§ **What you will do**
Among the lines of the data, copy those that hold "agent".

··· Input data

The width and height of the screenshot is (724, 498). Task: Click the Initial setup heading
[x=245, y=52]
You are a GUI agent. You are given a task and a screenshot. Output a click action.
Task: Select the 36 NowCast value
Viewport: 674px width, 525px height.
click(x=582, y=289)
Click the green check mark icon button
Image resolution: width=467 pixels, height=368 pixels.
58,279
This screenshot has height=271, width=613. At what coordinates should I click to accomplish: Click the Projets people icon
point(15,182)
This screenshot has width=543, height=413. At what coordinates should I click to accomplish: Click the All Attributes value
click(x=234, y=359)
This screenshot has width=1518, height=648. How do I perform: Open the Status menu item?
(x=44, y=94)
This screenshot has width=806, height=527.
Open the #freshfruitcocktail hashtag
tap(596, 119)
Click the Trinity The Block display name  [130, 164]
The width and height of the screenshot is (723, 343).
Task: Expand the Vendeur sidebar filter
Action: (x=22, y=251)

······
··· Input data

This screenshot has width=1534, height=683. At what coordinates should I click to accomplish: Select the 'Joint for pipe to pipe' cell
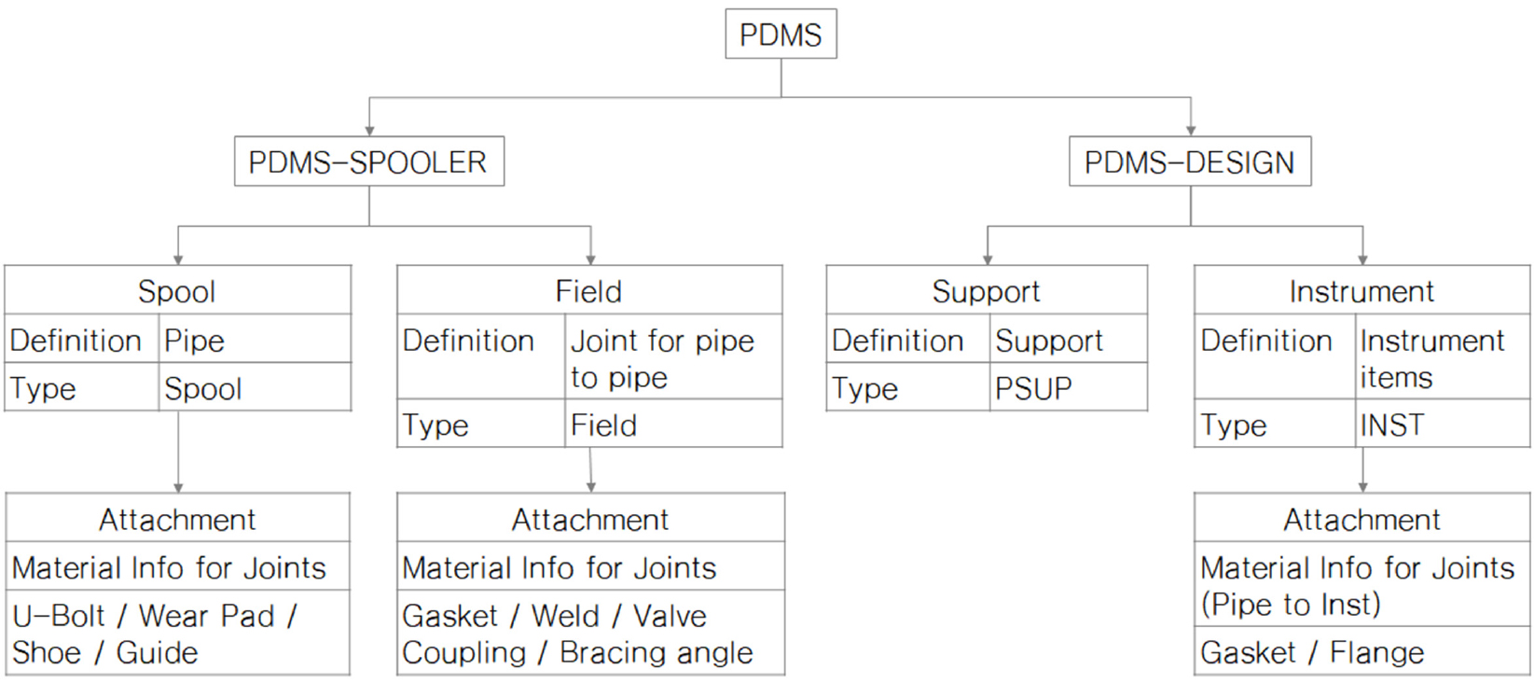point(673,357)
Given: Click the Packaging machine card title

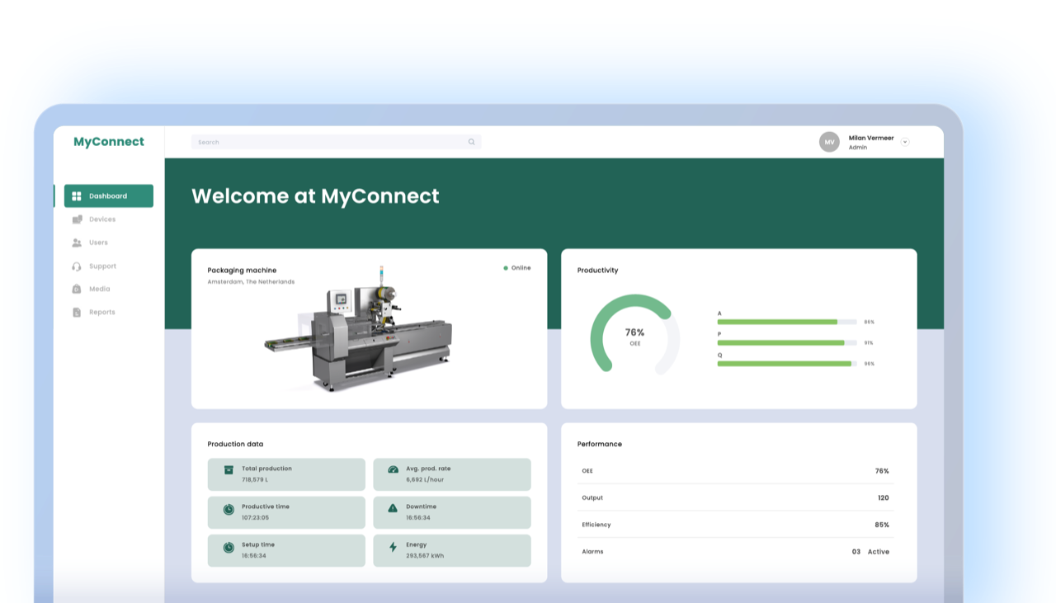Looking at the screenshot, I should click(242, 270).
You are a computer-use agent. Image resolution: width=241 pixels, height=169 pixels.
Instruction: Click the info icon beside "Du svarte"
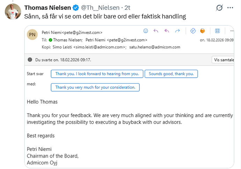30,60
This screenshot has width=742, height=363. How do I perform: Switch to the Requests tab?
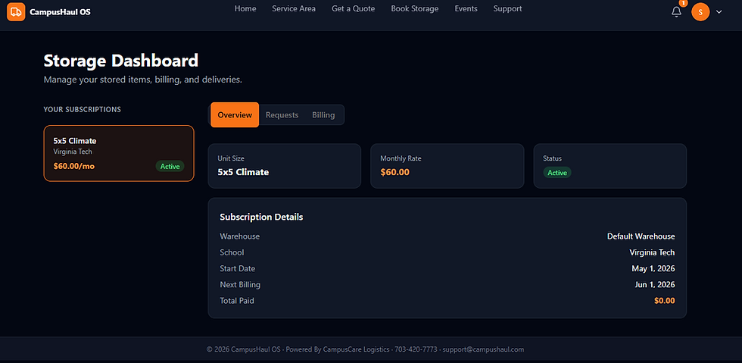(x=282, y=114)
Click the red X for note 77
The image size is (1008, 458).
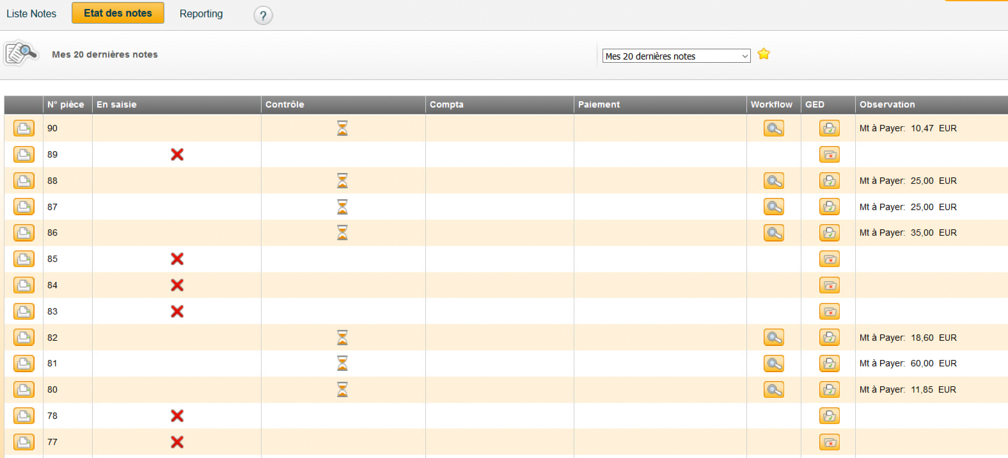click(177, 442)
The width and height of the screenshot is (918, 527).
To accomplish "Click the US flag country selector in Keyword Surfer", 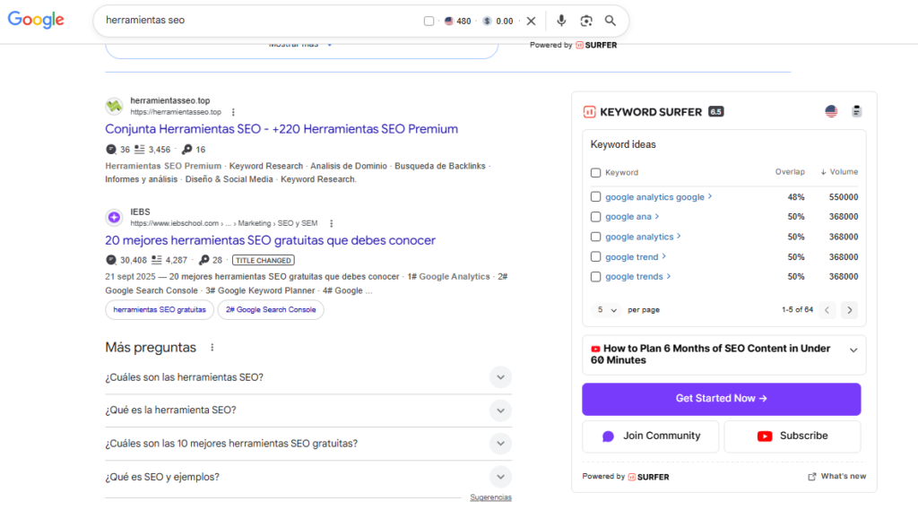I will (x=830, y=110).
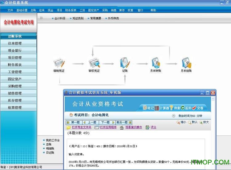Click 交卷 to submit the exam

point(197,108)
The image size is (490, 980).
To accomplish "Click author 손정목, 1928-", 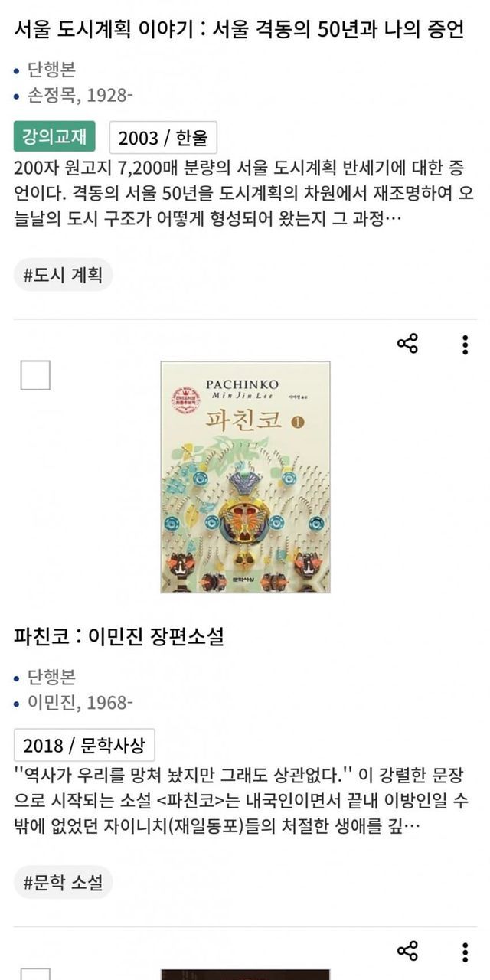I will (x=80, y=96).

······
··· Input data

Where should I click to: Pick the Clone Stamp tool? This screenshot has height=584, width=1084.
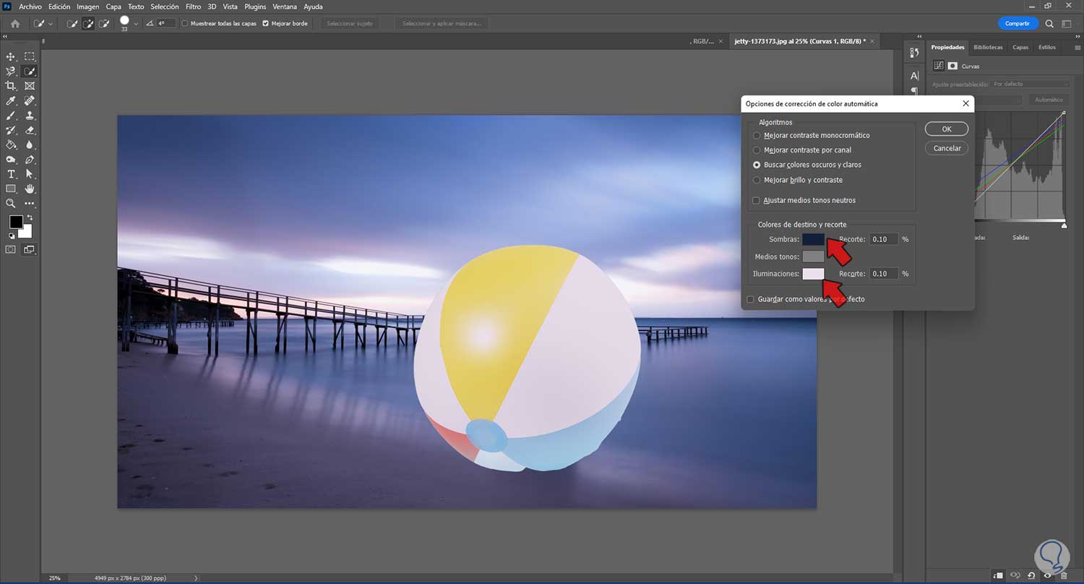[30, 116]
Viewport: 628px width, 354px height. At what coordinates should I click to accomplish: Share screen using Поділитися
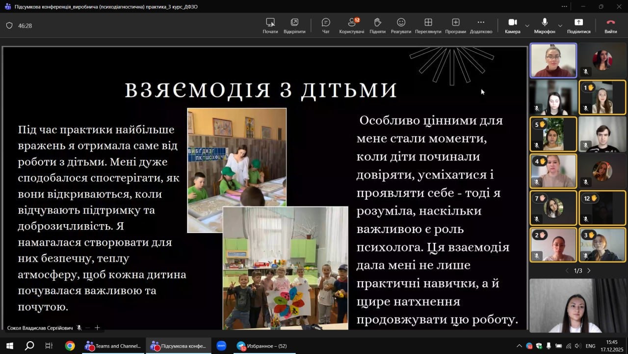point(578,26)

······

§ **Exercise response**
You are a GUI agent. You are given a task and a screenshot. Output a click action.
You are a computer-use agent. Image resolution: width=241 pixels, height=169 pixels.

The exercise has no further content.